Aydın Valiliği (1991-1999) sırasında, klasik vali protokolünden uzak durarak halkın içinde olmayı tercih etmiştir. Makam odasında değil, bizzat köylerde, mahallelerde vatandaşlarla buluşarak sorunlarını dinlemiş ve çözüm üretmiştir. Hatta bir köyde camide uyuduğu, köylülerle sabah kahvaltı yaptığı bilinir. Benzer şekilde Denizli Valiliği döneminde (1989-1991), kentin turizm potansiyelini artırmak için Bozdağ Kayak Merkezi projesini başlatmıştır. Ancak bu proje, onun vefatından sonra tam anlamıyla hayata geçirilebilmiştir. Tokat’ta görev yaparken turizmi canlandırmak için “Kral Yolu” adında bir projeye öncülük etmiştir. Bu yol, tarihi ve kültürel değerleri ortaya çıkarmayı amaçlayan bir çalışmaydı ve bölgeye ekonomik katkı sağlaması hedefleniyordu.
Filmlere de konu olan en dikkat çekici projelerinden biri ise Erzincan Valiliği (1999-2003) sırasında gerçekleştirdiği Demokrasi Köprüsü projesidir. Devletin bütçesinin yetmediği bir köprü inşaatını halkın ve iş insanlarının desteğiyle yapmış ve bunu bir dayanışma örneği olarak sunmuştur. “Bu köprüyü halk yaptı, adı Demokrasi Köprüsü olacak” diyerek devletin halkla birlikte çalışması gerektiğini göstermiştir. Görev yaptığı yerlerde lüks ve gösterişten uzak bir yaşam süren Yazıcıoğlu, valilik konaklarını kullanmaz, daha mütevazı evlerde kalmayı tercih ederdi. Resmi makam araçlarına binmek yerine, çoğu zaman kendi aracını kullanır veya halkın arasına karışarak yürüyerek şehirde dolaşırdı.
Üstelik bireysel olarak halk için, halk içinde ve halkla beraber yürüttüğü, o zamana değin çok sık rastlanmayan bu trafik içerisinde sürdürdüğü idari işleri sadece kendisi yürütmez, etrafındaki yardımcıları ve kaymakamlara da örneklik teşkil etmiştir.

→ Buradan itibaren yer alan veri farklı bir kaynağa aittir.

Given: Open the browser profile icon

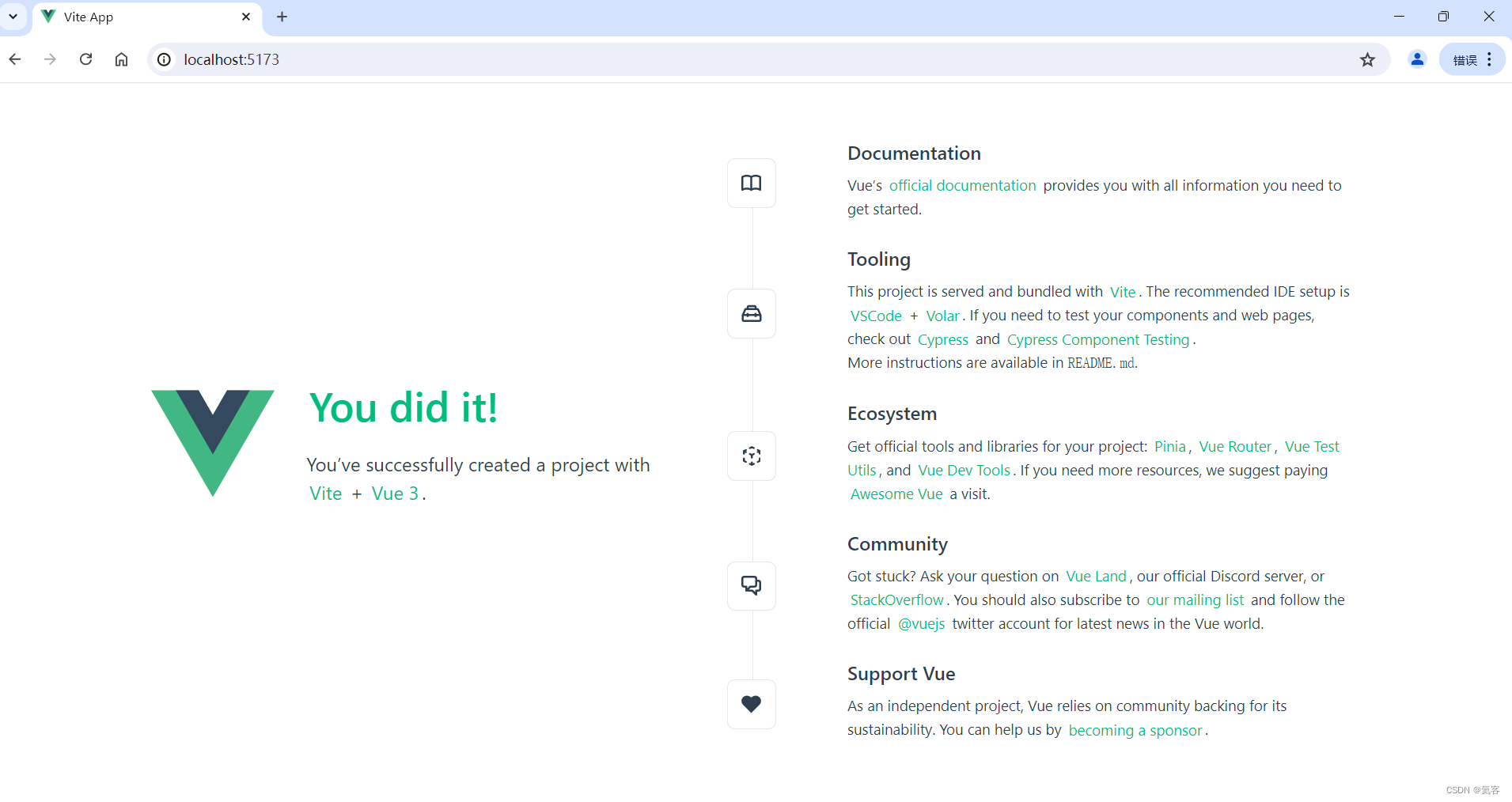Looking at the screenshot, I should click(1417, 59).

Bürokrasinin hantallığından her zaman şikayetçi olan Yazıcıoğlu, makamda oturmayı reddetmesiyle ünlüdür. Kaymakam ve vali yardımcılarına da benzer bir disiplin getirerek, onları sahaya inmeye ve halkın sorunlarını birebir dinlemeye teşvik eder. Bu bağlamda rahmetli vali Recep Yazıcıoğlu’nun icraatları, klasik bürokrat anlayışından tamamen farklı tezahür etmiştir. Ne kendisinden sonra gelen, toplantı esnasında mühendisini göstermelik bir saygı için uluorta azarlayacak kadar çiğ, ne de etrafını rahat ve rehavete terk edecek kadar geniş bir mizacı vardır. Bunun için, kendisinin de bir parçasını oluşturduğu hantal bürokrasiyle mücadele etmiş, halkın içinde ve yerel kalkınmayı teşvik eden bir yönetici olarak yaşamış, ferasetine çok güvendiği halkın gönlünde de görev yaptığı her yerde taht kurmayı başarmıştır.
Sonuç
Recep Yazıcıoğlu’nun devlet anlayışı, günümüz kamu yönetimi için hala önemli dersler içermektedir. Onun halka yakın, katılımcı, adalet ve liyakat odaklı yönetim anlayışı, modern devletlerin benimsemesi gereken bir model olarak karşımıza çıkmaktadır.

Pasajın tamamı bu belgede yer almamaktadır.